Malaysia cannot turn its back on trade and liberalisation


TPPA

Kevin Fernandez, The Malaysian Insider

Anti-trade groups have become more vocal in Malaysia in recent times, especially with heightened coverage of Malaysia’s involvement in the Trans-Pacific Partnership Agreement (TPPA).

They straddle both sides of the political divide, from organisations like Bantah-TPPA to the Malay Economic Action Council (MTEM).

Their criticism of free-trade deals like the TPPA are wide-ranging. Groups like MTEM express concern over what they will do to Malaysia’s sovereignty, believing that the TPPA will block the government’s ability to undertake measures like capital controls and affirmative action.

Other groups worry that the TPPA will erode labour rights and environmental standards as well as access to generic medicines.

These are major concerns, and regrettably, the public has been given very little concrete information on how Malaysia can avoid these problems if it takes part in the TPPA.

However, it will be a real shame if Malaysia exits the TPPA and other FTAs as some of these groups have called the government to do.

Indeed, groups like MTEM would roll back the process of economic liberalisation that Prime Minister Najib Razak had embarked upon altogether.

This is unfortunate as trade is nothing new to Malaysia.

Trade has always been Malaysia’s lifeblood, from the days of the Malacca Sultanate.

It has moulded not only our economy – where exports still make up almost 83% of our GDP – but also the shape of our unique society.

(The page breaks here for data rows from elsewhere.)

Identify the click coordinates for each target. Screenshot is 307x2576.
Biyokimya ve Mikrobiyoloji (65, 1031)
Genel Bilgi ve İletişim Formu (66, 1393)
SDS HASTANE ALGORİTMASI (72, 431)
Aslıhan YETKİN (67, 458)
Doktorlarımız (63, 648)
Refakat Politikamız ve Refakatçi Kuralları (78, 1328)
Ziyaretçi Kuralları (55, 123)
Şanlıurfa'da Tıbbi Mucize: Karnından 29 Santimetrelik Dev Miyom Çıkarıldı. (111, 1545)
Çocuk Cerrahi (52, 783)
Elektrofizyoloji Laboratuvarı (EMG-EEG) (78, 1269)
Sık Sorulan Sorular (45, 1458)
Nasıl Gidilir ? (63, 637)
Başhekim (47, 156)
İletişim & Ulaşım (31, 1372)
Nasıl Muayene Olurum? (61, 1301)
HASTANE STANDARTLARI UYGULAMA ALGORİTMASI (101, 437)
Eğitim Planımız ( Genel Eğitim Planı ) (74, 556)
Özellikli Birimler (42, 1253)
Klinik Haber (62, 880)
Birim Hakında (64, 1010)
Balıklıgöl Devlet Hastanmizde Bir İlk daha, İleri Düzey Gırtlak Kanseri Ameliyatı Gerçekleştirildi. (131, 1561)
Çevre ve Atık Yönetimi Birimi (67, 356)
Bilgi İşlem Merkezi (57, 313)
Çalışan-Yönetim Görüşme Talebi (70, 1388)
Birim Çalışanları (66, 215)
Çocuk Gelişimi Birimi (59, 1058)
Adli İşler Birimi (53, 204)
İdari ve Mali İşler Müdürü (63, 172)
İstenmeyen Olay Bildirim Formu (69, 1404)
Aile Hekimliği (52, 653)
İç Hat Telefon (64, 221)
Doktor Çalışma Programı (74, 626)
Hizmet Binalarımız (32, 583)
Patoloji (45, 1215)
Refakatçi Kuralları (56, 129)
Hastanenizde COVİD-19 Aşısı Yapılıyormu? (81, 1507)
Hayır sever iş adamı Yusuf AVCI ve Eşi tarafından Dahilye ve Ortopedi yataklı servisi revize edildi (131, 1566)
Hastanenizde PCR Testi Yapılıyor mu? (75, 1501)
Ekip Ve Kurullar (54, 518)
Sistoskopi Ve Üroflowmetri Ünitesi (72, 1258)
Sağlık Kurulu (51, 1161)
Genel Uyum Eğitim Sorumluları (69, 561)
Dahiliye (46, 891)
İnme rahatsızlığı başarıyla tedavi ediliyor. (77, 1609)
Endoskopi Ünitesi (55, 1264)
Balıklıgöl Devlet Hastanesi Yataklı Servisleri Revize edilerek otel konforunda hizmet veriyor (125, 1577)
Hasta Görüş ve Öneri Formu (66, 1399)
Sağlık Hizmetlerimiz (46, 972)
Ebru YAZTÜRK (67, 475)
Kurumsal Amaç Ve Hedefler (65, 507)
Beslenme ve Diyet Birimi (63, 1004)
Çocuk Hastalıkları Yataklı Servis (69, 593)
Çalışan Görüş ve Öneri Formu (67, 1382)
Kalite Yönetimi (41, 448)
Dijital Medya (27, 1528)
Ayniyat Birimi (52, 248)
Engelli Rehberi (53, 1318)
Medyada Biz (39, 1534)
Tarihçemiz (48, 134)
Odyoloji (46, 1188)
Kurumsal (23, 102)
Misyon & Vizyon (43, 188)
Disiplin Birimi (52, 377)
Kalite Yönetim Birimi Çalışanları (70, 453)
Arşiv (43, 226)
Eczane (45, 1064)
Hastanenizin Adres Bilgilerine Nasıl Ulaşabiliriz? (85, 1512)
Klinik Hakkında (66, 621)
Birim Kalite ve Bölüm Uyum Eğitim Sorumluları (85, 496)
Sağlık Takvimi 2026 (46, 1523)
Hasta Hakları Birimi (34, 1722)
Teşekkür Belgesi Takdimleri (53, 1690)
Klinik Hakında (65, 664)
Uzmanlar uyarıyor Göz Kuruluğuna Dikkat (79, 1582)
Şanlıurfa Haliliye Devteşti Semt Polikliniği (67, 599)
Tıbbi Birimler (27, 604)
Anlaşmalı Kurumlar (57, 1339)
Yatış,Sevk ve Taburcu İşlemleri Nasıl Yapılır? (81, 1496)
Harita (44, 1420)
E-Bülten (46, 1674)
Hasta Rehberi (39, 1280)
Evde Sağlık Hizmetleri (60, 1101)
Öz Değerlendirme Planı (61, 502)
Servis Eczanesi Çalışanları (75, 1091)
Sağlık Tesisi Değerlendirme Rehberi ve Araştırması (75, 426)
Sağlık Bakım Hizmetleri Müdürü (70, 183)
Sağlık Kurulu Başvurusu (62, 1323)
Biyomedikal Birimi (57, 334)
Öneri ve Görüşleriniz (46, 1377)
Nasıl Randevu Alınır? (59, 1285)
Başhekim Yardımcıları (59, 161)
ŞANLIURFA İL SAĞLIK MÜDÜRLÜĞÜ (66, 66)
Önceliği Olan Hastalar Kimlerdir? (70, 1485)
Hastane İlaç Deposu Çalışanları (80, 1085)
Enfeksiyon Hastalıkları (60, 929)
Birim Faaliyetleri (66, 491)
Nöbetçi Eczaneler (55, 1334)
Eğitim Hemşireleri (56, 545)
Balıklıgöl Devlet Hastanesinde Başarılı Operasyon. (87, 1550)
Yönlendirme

We must also bear in mind that current realities mandate that Malaysia must continue to remain attractive to investors.

A recent report from Moody’s Investor Services that Malaysia is vulnerable to a weakening Chinese economy should be instructive.

China is an important investment and trading partner for Malaysia. Chinese investors are expected to pump US$2 billion (RM6.37 billion) into Malaysia this year.

Bilateral trade last year stood at US$106 billion, making China our single largest trading partner for five years running.

However, there are signs that China’s economy is slowing down: last April, it was reported that real GDP growth for 1Q2013 was 7.4%, just over the official target of 7.5%.

Southeast Asia – and Malaysia in particular – cannot put all its eggs into one basket.

We must continue to liberalise and reform our economies so that we will be able to withstand any blowback from a downturn in China.

Indeed, competition is going to be fiercer in the region anyway thanks to the coming of the Asean Economic Community in 2015.

If Malaysia is to remain competitive, we cannot remain outside trade deals like the TPPA – which will be one of the largest of its kind.